*** Opening of Extracted data ***

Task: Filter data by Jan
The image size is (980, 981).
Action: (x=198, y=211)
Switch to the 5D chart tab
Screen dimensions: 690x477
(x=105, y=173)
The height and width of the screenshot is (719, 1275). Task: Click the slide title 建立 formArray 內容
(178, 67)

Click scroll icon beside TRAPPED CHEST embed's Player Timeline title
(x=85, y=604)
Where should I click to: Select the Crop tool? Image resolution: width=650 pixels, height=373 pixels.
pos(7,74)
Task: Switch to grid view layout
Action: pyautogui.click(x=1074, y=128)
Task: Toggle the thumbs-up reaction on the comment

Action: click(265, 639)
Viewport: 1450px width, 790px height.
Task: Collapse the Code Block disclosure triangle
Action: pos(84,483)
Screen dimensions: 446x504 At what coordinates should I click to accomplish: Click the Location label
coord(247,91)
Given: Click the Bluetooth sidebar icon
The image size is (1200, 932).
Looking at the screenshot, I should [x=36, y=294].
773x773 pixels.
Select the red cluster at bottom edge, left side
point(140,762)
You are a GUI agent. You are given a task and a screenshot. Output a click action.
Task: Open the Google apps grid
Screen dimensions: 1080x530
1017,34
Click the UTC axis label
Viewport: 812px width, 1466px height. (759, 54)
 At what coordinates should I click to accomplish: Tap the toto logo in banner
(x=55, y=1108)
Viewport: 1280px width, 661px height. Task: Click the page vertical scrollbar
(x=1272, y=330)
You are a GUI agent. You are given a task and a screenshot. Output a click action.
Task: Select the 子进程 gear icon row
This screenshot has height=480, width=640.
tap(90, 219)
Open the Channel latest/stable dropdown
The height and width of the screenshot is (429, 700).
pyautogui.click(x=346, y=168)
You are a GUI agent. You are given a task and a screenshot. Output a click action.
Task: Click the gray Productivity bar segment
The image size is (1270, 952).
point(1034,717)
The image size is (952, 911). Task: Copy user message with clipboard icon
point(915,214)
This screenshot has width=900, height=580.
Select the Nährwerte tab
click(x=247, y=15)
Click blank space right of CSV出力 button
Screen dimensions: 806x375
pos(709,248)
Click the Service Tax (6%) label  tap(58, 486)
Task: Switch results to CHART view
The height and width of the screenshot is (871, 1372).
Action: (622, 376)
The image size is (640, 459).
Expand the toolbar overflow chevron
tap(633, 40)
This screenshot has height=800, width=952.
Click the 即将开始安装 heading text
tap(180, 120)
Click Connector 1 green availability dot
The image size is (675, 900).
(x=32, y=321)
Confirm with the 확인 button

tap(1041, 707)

*** Close of Extracted data ***

*Exercise*: Quote all of the entries exactly as they appear.

*Task result*:
Task: Filter data by Jan
The image size is (980, 981).
Action: (x=198, y=211)
Switch to the 5D chart tab
Screen dimensions: 690x477
(x=105, y=173)
The height and width of the screenshot is (719, 1275). Task: Click the slide title 建立 formArray 內容
(178, 67)

Click scroll icon beside TRAPPED CHEST embed's Player Timeline title
(x=85, y=604)
Where should I click to: Select the Crop tool? Image resolution: width=650 pixels, height=373 pixels.
pos(7,74)
Task: Switch to grid view layout
Action: pyautogui.click(x=1074, y=128)
Task: Toggle the thumbs-up reaction on the comment

Action: click(265, 639)
Viewport: 1450px width, 790px height.
Task: Collapse the Code Block disclosure triangle
Action: pos(84,483)
Screen dimensions: 446x504 At what coordinates should I click to accomplish: Click the Location label
coord(247,91)
Given: Click the Bluetooth sidebar icon
The image size is (1200, 932).
Looking at the screenshot, I should [x=36, y=294].
773x773 pixels.
Select the red cluster at bottom edge, left side
point(140,762)
You are a GUI agent. You are given a task and a screenshot. Output a click action.
Task: Open the Google apps grid
Screen dimensions: 1080x530
1017,34
Click the UTC axis label
Viewport: 812px width, 1466px height. (759, 54)
 At what coordinates should I click to accomplish: Tap the toto logo in banner
(x=55, y=1108)
Viewport: 1280px width, 661px height. Task: Click the page vertical scrollbar
(x=1272, y=330)
You are a GUI agent. You are given a task and a screenshot. Output a click action.
Task: Select the 子进程 gear icon row
This screenshot has height=480, width=640.
tap(90, 219)
Open the Channel latest/stable dropdown
The height and width of the screenshot is (429, 700).
pyautogui.click(x=346, y=168)
You are a GUI agent. You are given a task and a screenshot. Output a click action.
Task: Click the gray Productivity bar segment
The image size is (1270, 952).
point(1034,717)
The image size is (952, 911). Task: Copy user message with clipboard icon
point(915,214)
This screenshot has width=900, height=580.
Select the Nährwerte tab
click(x=247, y=15)
Click blank space right of CSV出力 button
Screen dimensions: 806x375
pos(709,248)
Click the Service Tax (6%) label  tap(58, 486)
Task: Switch results to CHART view
The height and width of the screenshot is (871, 1372).
Action: (622, 376)
The image size is (640, 459).
Expand the toolbar overflow chevron
tap(633, 40)
This screenshot has height=800, width=952.
Click the 即将开始安装 heading text
tap(180, 120)
Click Connector 1 green availability dot
The image size is (675, 900).
(x=32, y=321)
Confirm with the 확인 button

tap(1041, 707)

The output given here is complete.